Credentialing Specialist
Job Description
Enhanced Revenue Solutions, Inc by Infinx Healthcare
Summary Description:
Under general direction, this position will provide full service credentialing for individual physicians, group practices and physician facilities with a focus on CMS/Medicare enrollments and reappointments. Persistent follow-up and follow through is a requirement. Utilize a variety of proprietary and external tools in order to research and resolve provider enrollment issues. This may require contact with the payer networks, operation personnel and/or insurance companies via phone, email or website.
Daily Responsibilities:
- Understand specific application requirements for CMS (Medicare) including prerequisites, forms required (paper and electronic submissions), form completion requirements, supporting documentation and CMS/Medicare guidelines
- Understand the CMS/Medicare systems such as Identity and Access Management System (I&A) and online enrollment management system (PECOS)
- Understand appointment of representative process to act as physician/group representative in connection with CMS/Medicare I&A portal managing, Change of Ownership (CHOW), initial enrollment, revalidation and facility adding for individual physicians, group practice and physician facility (855I, 855R, 855B)
- Document Tracking: Tracking with advanced notification of expiring physician and facility documents to act as the liaison between the insurance carrier(s) with all matters relating to the credentialing / recredentialing process.
- Credentialing Documentation: Maintaining all pertinent Credentialing documentation (e.g. DEA, CDS, Medical Licenses, Board Certificates, Malpractice Insurance Face Sheets, CMEs, etc.)
- Distribution of Renewed Documentation: Ensuring that all renewed documents (including DEA, CDS, Malpractice Insurance Face Sheets, Medical Licenses, updated CMEs, etc.) are updated on CMS/Medicare portal (PECOS)
- Create detailed insurance matrix for each practitioner which lists the individual physician, each insurance carrier and the physician’s status with the plan, (updated each time there is a change in status)
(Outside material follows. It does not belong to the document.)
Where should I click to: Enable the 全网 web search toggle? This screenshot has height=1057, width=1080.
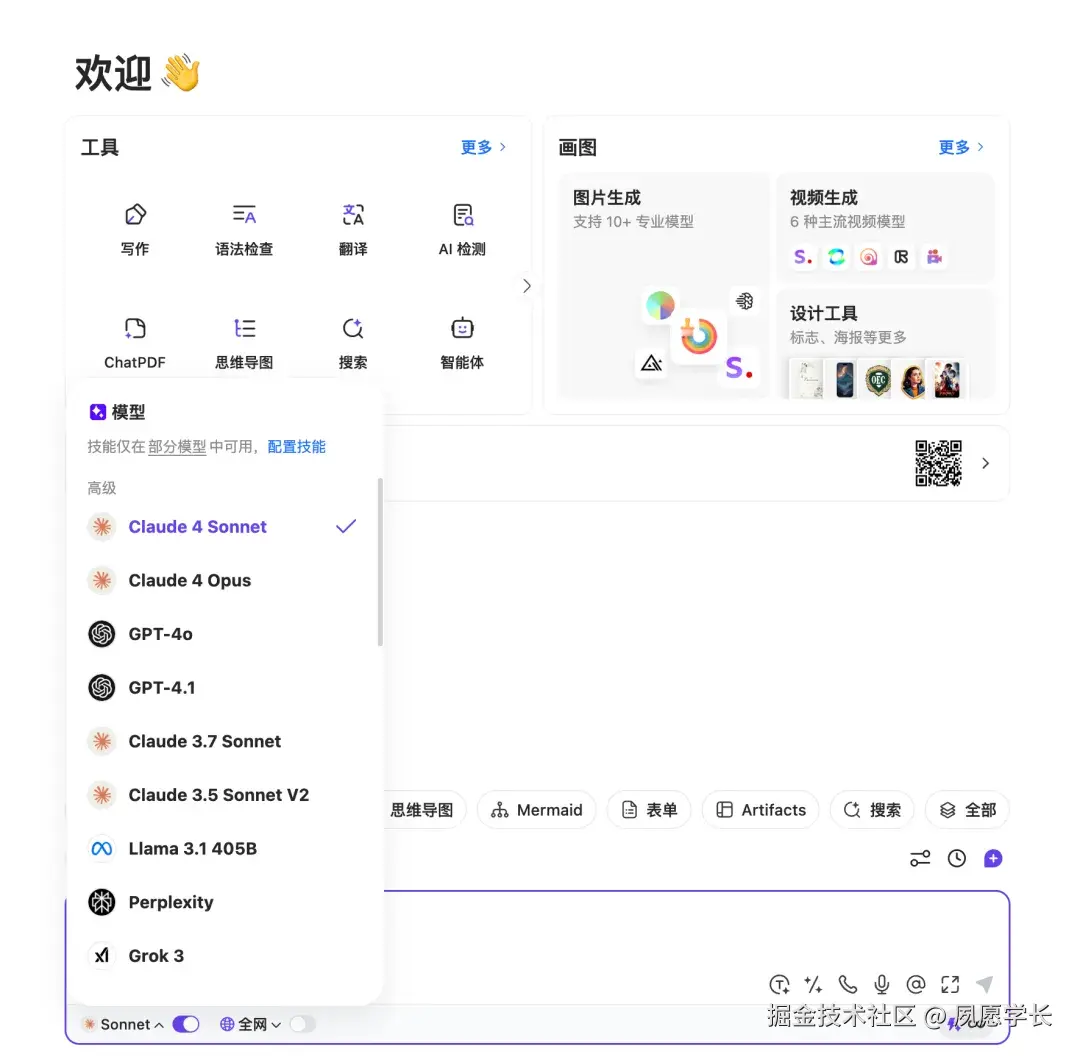pyautogui.click(x=302, y=1023)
- NPI (National Provider Identifier) Management: NPI implementation and Maintenance in the NPPES system
- Performs follow-up with Physicians, Insurance carriers as needed in order to research and resolve provider enrollment issues
- Performs follow-up with insurance payers via phone, email or website to resolve payer credentialing issues
- Manage the completion and submission of provider enrollment applications
- Work closely with site management and resources to expedite completion of forms and requirements including obtaining signatures, locating required documentation, etc.
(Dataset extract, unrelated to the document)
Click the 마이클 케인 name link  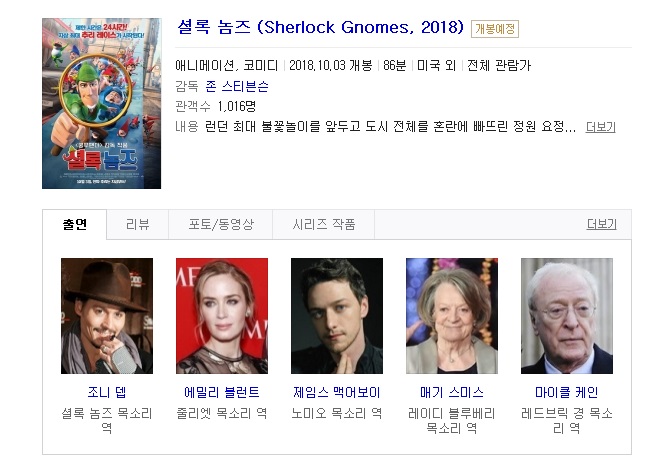coord(567,392)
- Establish close working relationships with privileging coordinators, contracting department, medical management, and payer contacts
- Maintains strict confidentiality with regard to protected health information understands
- Perform administrative and technical duties to support the credentialing functions of initial appointment, reappointment, the granting of clinical privileges, and maintenance of expirables in accordance with hospital medical staff bylaws and credentialing policies and procedures
- Work to ensure that timely and accurate initial and reappointment applications are presented to the department chairs/credentials committee/medical executive committee for review
- Populate, maintain, and update credentialing software including accountability for the integrity of credentialing information they enter into the credentialing data tracking system
- Identify, investigate, report, track, and follow-up on all potentially adverse information received from credentialing sources according to established guidelines and hospital credentialing policies and procedures
- Communicate appointment, reappointment, and clinical privilege decisions and changes to any external and internal parties as directed and in accordance with credentialing policies and procedures
Skills and Education:
- High School Diploma or GED required
- Bachelor’s degree preferred in healthcare, accounting, or business administration
- 3 + years of credentialing experience preferred
- Knowledge of CMS/Medicare and PECOS is preferred
- Proven ability to work in a fast-paced environment, and deliver results for multiple stakeholders
- Demonstrated knowledge of credentialing and privileging principles, concepts, standards and regulations
- Highly detail oriented, creative and proven problem solver
- Strong attention to detail and ability to analyze
- Strong project management, problem resolution and communication skills
- Excellent organizational skills and ability to prioritize workload in ever changing environment
- Strong MS Office Suite skills (Word, Excel, PowerPoint and SharePoint) and proven ability to learn/use company specialized software and hardware
- Strong work ethic and high degree of professionalism
- Motivation, energy and ability to work both independently and collaboratively
Other Duties
Please note this job description is not designed to cover or contain a comprehensive listing of activities, duties or responsibilities that are required of the employee for this job. Duties, responsibilities and activities may change at any time with or without notice.